驚くのは、この「雪国」は1958年サントリー(当時は寿屋)主催のカクテル・コンクールで第1位を獲得した作品(山形県、井山計一氏作)だそうです。55年前に誕生したカクテルなのに古めかしさをまったく感じさせない味わいで、むしろ新鮮な感覚に包まれました。

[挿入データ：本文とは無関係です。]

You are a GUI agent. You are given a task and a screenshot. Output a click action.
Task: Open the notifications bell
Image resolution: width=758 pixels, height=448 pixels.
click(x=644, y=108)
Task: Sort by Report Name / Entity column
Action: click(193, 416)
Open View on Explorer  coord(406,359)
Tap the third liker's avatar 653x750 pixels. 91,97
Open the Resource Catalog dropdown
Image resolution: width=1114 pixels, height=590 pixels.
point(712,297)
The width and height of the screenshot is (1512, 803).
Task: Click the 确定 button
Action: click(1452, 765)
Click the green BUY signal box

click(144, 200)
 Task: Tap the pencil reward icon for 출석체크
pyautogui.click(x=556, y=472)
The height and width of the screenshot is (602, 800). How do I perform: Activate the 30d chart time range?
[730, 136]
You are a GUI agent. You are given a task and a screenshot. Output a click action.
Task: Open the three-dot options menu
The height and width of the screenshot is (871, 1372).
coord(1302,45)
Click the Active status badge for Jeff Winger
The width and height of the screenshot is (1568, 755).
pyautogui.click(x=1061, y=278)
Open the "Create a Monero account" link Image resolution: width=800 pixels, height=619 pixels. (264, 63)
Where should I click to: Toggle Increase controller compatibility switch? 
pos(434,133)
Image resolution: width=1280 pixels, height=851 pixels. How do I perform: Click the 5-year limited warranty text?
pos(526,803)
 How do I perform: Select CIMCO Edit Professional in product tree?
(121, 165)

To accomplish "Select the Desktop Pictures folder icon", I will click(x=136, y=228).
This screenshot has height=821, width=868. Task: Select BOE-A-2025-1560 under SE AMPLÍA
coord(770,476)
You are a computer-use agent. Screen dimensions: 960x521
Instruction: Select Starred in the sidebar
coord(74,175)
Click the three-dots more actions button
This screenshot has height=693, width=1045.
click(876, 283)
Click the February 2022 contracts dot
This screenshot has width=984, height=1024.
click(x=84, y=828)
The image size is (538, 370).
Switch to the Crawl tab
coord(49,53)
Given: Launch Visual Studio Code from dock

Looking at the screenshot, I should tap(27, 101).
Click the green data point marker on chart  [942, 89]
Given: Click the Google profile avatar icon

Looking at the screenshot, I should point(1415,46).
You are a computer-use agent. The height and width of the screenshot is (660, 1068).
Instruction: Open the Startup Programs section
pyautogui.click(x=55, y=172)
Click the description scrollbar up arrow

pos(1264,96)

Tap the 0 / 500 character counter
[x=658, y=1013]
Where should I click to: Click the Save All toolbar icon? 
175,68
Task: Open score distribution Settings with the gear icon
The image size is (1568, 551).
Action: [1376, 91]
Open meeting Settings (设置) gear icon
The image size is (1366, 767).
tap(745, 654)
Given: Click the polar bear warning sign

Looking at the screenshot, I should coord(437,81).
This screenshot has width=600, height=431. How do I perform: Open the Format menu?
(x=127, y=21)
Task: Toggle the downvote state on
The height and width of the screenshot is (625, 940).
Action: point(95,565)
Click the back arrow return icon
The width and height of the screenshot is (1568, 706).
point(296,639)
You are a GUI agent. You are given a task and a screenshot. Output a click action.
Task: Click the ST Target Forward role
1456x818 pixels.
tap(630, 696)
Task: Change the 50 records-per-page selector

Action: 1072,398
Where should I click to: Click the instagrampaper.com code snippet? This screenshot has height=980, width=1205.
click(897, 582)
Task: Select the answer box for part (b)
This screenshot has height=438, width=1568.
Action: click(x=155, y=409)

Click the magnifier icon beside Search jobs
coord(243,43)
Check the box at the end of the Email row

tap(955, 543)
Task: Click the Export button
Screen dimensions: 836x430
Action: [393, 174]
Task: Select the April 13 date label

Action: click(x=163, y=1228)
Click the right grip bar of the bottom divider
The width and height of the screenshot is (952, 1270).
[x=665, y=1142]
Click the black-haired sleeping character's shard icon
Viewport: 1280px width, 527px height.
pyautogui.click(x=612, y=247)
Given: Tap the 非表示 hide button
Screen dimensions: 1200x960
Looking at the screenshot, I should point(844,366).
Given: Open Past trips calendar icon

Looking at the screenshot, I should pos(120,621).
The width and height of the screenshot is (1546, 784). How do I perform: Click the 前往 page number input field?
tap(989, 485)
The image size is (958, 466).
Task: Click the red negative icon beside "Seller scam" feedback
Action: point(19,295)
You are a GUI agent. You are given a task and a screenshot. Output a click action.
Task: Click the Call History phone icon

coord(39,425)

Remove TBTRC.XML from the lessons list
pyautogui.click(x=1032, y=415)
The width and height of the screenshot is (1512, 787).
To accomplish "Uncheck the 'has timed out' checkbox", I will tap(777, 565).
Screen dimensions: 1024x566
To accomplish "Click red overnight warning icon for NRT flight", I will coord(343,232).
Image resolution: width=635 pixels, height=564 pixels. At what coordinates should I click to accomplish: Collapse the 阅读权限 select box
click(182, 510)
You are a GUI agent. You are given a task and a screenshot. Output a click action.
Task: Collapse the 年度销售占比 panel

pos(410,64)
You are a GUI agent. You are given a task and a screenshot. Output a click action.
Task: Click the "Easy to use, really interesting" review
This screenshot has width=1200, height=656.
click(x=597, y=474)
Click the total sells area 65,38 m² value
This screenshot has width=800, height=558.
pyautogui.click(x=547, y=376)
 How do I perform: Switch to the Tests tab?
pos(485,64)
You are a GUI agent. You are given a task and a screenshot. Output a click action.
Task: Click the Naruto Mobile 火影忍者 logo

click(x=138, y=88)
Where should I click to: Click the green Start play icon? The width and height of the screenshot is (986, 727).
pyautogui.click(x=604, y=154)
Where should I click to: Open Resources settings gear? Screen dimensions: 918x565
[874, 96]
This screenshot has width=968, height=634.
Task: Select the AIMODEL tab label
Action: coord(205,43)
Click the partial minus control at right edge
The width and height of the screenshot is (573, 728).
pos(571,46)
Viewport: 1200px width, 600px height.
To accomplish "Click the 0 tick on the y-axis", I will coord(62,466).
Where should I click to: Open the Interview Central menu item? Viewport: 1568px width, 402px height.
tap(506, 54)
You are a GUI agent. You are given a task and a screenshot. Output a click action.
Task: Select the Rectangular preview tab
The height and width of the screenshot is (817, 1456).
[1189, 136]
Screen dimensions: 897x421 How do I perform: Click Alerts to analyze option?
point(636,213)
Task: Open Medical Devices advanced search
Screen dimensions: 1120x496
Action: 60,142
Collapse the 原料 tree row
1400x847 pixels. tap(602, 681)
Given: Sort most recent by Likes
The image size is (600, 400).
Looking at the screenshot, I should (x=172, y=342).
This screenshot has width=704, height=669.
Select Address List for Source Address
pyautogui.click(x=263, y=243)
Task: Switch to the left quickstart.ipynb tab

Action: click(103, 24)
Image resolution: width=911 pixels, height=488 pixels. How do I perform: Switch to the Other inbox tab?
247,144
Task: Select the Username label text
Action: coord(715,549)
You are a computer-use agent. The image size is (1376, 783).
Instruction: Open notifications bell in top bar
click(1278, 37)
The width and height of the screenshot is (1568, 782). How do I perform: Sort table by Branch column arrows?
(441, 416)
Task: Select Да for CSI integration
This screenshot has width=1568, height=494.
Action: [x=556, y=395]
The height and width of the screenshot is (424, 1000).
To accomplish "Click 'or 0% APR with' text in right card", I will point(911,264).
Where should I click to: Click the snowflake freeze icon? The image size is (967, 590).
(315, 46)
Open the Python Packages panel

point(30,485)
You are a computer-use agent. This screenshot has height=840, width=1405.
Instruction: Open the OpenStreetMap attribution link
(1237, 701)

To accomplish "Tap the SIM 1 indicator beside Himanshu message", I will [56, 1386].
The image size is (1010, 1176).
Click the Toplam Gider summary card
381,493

「素晴らしいカクテルというのは、どんな時代でも受け入れられるものなのです。シンプルなレシピでバランスのよい味わいを生むのは難しいことですが、こういうレシピがヒントになり、また新たなスタンダードが誕生する訳です」
温故知新であると高野さんはおっしゃいました。 つづいて、フルーツを使って、ジューシーでありながらコクのある味わいのカクテルを頼んでみました。すると高野さんはシェーカーの中でイチゴをつぶされはじめました。そしてその他にテキーラ、レモンジュース、シュガーシロップを加えてシェークし、バーズネスト(茶漉し器のようなもの)で漉しながらグラスに注がれたのは美しい紅い色をしたカクテルです。こちらのグラスは塩でスノースタイルにしてあります。 名前は「ストロベリー・マルガリータ」。スタンダードカクテルの「マルガリータ」のアレンジになるそうです。味わいはイチゴの酸味にしょっぱさとともに甘いコクが感じられ、麗しい気品にあふれています。 こうしたフレッシュフルーツを使ったカクテルは1990年代後半から人気となったそうで、カクテルの歴史からみればとても新しく、現代的なものだそうです。 高野さんから新旧のカクテル二品を紹介いただきましたが、美味しいものは時を超えて愛されるということを学びました。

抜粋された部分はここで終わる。